ATA/453/2006 du 31.08.2006 ( DES ) , PARTIELMNT ADMIS

En fait
En droit
Par ces motifs

république et

canton de genève

POUVOIR JUDICIAIRE

A/2005/2006-DES ATA/453/2006

ARRÊT

DU TRIBUNAL ADMINISTRATIF

du 31 août 2006

dans la cause

 

Madame D______

et

P______ S.A.
représentées par Me Roger Mock, avocat

contre

DÉPARTEMENT DE L'ÉCONOMIE ET DE LA SANTÉ


 


1. Madame D______ est titulaire d’un certificat de capacité de cafetier depuis 1989. Elle a obtenu des autorités compétentes l’autorisation d’exploiter les dancings suivants :

« X______ », sis ______, le 25 juillet 2001 ;

« Y______ », sis ______ le 6 janvier 2004.

La société « P______ S.A.» (ci-après : la société) est exploitante du « Y______ ». Mme D______ en est la secrétaire, et Monsieur B______ le président du conseil d’administration.

2. Dans le cadre de l’exploitation des deux établissements précités, Mme D______ s’est vu notifier les décisions suivantes par le département de justice, police et sécurité, alors compétent en matière d’application de la loi sur la restauration, le débit de boissons et l'hébergement du 17 décembre 1987 (LRDBH - I 2 21), dont répond actuellement le département de l’économie et de la santé (ci-après : le département) :

une restriction de trois mois de l’horaire d’exploitation de l’établissement « X______ » assortie d’une amende administrative de CHF 1'000.- le 5 avril 2004 pour avoir violé son obligation de maintien de l’ordre les 27 octobre 2003, 1er et 11 janvier 2004. Par arrêt du 25 janvier 2004, le Tribunal administratif a réduit à deux mois la durée de cette restriction d’horaire et confirmé l’amende (ATA/34/2005).

une amende administrative de CHF 200.- pour ne pas avoir veillé au maintien de l’ordre de l’établissement « Y______ » le 25 mars 2005.

une amende administrative de CHF 400.- pour ne pas avoir fait appel à la police, suite à une bagarre ayant éclaté le 7 juin 2005 au « Y______ ».

une amende administrative de CHF 200.- pour avoir servi des boissons alcoolisées à un client pris de boisson au « X______ » le 5 juillet 2005.

une amende administrative de CHF 800.- pour ne pas avoir veillé à son obligation de maintien de l’ordre au « Y______ » le 20 juillet 2005.

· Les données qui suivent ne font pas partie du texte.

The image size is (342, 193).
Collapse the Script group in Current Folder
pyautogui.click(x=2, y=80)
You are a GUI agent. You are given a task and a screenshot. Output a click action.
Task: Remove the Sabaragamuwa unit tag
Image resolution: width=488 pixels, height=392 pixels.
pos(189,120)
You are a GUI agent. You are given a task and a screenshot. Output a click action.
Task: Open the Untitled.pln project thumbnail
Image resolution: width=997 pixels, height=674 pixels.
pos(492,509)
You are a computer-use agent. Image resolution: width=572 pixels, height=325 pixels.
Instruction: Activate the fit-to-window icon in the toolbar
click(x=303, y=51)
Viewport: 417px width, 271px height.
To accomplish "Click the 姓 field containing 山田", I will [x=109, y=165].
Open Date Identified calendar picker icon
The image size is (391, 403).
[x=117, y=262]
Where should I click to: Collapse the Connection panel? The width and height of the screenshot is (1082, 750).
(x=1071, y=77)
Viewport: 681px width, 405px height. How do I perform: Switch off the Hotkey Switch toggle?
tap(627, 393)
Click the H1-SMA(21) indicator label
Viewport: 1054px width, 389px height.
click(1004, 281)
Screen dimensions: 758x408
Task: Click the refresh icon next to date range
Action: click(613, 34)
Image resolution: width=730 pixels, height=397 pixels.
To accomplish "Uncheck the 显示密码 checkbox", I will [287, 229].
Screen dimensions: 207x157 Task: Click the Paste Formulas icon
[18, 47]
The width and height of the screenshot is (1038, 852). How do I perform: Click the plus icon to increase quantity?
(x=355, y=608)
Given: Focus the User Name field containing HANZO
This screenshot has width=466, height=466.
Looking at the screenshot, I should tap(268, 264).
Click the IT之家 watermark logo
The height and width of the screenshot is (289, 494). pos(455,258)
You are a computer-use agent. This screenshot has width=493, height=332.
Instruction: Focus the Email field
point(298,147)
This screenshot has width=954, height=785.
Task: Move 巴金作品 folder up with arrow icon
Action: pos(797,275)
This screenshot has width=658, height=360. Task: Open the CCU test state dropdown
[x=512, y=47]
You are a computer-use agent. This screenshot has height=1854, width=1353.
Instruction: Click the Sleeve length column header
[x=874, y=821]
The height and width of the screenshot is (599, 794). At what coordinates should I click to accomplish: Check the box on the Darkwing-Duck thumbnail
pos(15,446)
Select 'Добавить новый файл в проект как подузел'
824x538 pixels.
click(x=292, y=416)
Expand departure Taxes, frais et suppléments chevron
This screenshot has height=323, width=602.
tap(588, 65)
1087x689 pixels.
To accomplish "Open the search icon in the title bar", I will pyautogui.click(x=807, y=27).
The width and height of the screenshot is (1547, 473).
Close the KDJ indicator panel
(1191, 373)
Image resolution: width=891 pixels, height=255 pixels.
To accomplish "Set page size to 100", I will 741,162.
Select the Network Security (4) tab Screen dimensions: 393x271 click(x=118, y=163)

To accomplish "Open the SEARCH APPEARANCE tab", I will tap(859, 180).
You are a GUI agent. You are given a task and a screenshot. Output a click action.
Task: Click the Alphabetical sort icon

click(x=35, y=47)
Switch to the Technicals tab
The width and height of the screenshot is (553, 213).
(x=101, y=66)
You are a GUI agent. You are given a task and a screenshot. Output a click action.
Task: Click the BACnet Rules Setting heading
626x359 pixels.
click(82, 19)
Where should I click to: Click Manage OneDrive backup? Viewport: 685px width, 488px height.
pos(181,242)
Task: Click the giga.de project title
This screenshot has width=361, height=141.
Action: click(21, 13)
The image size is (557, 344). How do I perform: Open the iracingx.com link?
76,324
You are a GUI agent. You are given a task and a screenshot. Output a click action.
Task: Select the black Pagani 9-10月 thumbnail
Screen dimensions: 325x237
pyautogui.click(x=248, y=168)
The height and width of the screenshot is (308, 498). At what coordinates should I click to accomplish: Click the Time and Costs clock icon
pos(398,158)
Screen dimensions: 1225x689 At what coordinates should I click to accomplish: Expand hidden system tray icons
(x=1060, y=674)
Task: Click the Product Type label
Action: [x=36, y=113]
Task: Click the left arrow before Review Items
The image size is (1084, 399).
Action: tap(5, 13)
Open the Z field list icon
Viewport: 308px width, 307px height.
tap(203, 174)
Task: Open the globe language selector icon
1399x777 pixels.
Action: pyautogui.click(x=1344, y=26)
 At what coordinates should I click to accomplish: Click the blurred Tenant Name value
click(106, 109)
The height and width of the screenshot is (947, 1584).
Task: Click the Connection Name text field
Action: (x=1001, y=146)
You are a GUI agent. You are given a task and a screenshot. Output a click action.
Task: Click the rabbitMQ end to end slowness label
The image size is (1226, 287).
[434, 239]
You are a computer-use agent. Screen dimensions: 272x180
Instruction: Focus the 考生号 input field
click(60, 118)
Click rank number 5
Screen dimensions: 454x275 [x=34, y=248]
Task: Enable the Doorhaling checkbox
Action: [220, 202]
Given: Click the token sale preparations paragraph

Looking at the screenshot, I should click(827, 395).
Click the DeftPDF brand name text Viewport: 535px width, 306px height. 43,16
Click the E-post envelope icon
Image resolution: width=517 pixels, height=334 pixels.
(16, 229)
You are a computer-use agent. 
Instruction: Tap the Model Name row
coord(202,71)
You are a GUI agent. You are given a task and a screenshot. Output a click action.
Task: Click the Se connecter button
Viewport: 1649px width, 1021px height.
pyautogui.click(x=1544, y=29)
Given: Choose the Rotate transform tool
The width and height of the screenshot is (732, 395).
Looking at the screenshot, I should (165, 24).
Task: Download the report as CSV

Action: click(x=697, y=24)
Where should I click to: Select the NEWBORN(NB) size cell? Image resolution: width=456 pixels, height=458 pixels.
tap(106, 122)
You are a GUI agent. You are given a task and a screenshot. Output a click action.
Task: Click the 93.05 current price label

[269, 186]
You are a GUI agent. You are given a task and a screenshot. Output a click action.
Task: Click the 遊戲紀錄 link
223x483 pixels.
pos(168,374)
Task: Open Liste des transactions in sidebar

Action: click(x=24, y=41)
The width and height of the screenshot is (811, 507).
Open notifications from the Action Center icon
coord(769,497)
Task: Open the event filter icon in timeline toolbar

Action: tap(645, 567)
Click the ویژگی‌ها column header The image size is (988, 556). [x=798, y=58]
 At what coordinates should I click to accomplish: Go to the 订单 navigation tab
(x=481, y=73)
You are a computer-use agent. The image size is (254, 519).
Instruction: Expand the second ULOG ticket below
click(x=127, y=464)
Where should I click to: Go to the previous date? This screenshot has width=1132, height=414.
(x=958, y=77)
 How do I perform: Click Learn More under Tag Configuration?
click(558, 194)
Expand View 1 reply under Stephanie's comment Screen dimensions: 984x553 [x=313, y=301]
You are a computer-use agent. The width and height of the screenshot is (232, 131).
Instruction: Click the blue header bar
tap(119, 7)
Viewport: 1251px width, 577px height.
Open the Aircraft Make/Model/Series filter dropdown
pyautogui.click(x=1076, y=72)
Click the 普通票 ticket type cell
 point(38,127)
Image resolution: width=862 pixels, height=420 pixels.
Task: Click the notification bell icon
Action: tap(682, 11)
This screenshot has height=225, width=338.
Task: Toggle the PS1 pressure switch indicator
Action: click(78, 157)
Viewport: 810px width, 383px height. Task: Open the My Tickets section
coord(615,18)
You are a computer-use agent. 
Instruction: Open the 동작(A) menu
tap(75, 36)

une restriction de l’horaire d’exploitation de l’établissement « Y______ » à minuit pour une durée d’un mois ainsi qu’une amende administrative de CHF 1'600.- le 30 septembre 2005 pour avoir violé son obligation de maintien de l’ordre les 7 et 14 juillet 2005. Le Tribunal administratif a confirmé l’amende ainsi que la restriction de l’horaire d’exploitation par arrêt du 20 juin 2006 (ATA/344/2006). Les faits remontant à ladite décision sont les suivants :

- Dans un rapport du 12 juillet 2005, les gendarmes ont relevé que le 7 juillet, lors de deux passages à 02h15 et 03h15, une cinquantaine de personnes s’étaient attroupées devant le « Y______ », ce qui avait généré des nuisances sonores perturbant les voisins. La circulation avait été entravée par des clients avinés. Des automobilistes avaient dû modifier leur trajectoire, voire freiner pour éviter des personnes déambulant sur la chaussée.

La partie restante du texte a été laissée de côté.